Rodriguez Yacidzohara, Gonzalez-Mendez Ricardo R, Cadilla Carmen L
Department of Biochemistry, School of Medicine, University of Puerto Rico, San Juan, Puerto Rico, United States of America.
Department of Radiological Sciences, School of Medicine, University of Puerto Rico, San Juan, Puerto Rico, United States of America.
PLoS One. 2016 Aug 24;11(8):e0161029. doi: 10.1371/journal.pone.0161029. eCollection 2016.
Twist proteins belong to the basic helix-loop-helix (bHLH) family of multifunctional transcriptional factors. These factors are known to use domains other than the common bHLH in protein-protein interactions. There has been much work characterizing the bHLH domain and the C-terminus in protein-protein interactions but despite a few attempts more focus is needed at the N-terminus. Since the region of highest diversity in Twist proteins is the N-terminus, we analyzed the conservation of this region in different vertebrate Twist proteins and study the sequence differences between Twist1 and Twist2 with emphasis on the glycine-rich regions found in Twist1. We found a highly conserved sequence motif in all Twist1 (SSSPVSPADDSLSNSEEE) and Twist2 (SSSPVSPVDSLGTSEEE) mammalian species with unknown function. Through sequence comparison we demonstrate that the Twist protein family ancestor was "Twist2-like" and the two glycine-rich regions found in Twist1 sequences were acquired late in evolution, apparently not at the same time. The second glycine-rich region started developing first in the fish vertebrate group, while the first glycine region arose afterwards within the reptiles. Disordered domain and secondary structure predictions showed that the amino acid sequence and disorder feature found at the N-terminus is highly evolutionary conserved and could be a functional site that interacts with other proteins. Detailed examination of the glycine-rich regions in the N-terminus of Twist1 demonstrate that the first region is completely aliphatic while the second region contains some polar residues that could be subject to post-translational modification. Phylogenetic and sequence space analysis showed that the Twist1 subfamily is the result of a gene duplication during Twist2 vertebrate fish evolution, and has undergone more evolutionary drift than Twist2. We identified a new signature motif that is characteristic of each Twist paralog and identified important residues within this motif that can be used to distinguish between these two paralogs, which will help reduce Twist1 and Twist2 sequence annotation errors in public databases.

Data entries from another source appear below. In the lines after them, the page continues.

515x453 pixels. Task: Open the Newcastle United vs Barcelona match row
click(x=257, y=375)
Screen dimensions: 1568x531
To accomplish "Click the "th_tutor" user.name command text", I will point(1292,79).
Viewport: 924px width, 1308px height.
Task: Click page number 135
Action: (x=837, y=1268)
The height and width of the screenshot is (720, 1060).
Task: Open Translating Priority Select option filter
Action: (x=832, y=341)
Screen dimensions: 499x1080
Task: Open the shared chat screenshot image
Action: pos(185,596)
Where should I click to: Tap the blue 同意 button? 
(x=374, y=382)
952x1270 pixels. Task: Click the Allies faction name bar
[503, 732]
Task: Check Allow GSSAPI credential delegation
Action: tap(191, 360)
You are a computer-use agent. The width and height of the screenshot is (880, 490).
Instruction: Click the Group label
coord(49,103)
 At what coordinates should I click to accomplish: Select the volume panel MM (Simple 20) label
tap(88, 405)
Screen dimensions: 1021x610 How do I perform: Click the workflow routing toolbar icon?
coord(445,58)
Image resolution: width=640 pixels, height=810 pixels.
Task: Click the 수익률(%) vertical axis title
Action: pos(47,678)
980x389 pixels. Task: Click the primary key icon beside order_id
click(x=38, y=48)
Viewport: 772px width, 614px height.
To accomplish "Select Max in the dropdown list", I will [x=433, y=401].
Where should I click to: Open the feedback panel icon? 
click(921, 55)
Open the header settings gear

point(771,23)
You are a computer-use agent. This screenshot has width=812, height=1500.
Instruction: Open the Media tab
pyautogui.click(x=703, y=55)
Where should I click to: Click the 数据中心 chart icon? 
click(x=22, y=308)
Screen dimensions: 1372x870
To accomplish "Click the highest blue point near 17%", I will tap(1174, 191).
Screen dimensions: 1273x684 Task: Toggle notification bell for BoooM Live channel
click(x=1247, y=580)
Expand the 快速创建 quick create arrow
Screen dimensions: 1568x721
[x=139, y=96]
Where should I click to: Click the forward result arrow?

Twist蛋白属于多功能转录因子的碱性螺旋-环-螺旋(bHLH)家族。已知这些因子在蛋白质-蛋白质相互作用中会使用除常见bHLH之外的结构域。在蛋白质-蛋白质相互作用中,已有许多工作对bHLH结构域和C末端进行了表征,但尽管进行了一些尝试,但仍需要更多地关注N末端。由于Twist蛋白中多样性最高的区域是N末端,我们分析了该区域在不同脊椎动物Twist蛋白中的保守性,并研究了Twist1和Twist2之间的序列差异,重点关注Twist1中发现的富含甘氨酸的区域。我们在所有Twist1(SSSPVSPADDSLSNSEEE)和Twist2(SSSPVSPVDSLGTSEEE)哺乳动物物种中发现了一个功能未知的高度保守序列基序。通过序列比较,我们证明Twist蛋白家族的祖先类似于“Twist2”,Twist1序列中发现的两个富含甘氨酸的区域是在进化后期获得的,显然不是同时获得的。第二个富含甘氨酸的区域首先在鱼类脊椎动物群体中开始发展,而第一个甘氨酸区域随后在爬行动物中出现。无序结构域和二级结构预测表明,N末端的氨基酸序列和无序特征在进化上高度保守,可能是与其他蛋白质相互作用的功能位点。对Twist1 N末端富含甘氨酸区域的详细检查表明,第一个区域完全是脂肪族的,而第二个区域包含一些可能进行翻译后修饰的极性残基。系统发育和序列空间分析表明,Twist1亚家族是Twist2在脊椎动物鱼类进化过程中基因复制的结果,并且比Twist2经历了更多的进化漂移。我们确定了一个新的特征基序,它是每个Twist旁系同源物的特征,并确定了该基序内可用于区分这两个旁系同源物的重要残基,这将有助于减少公共数据库中Twist1和Twist2序列注释错误。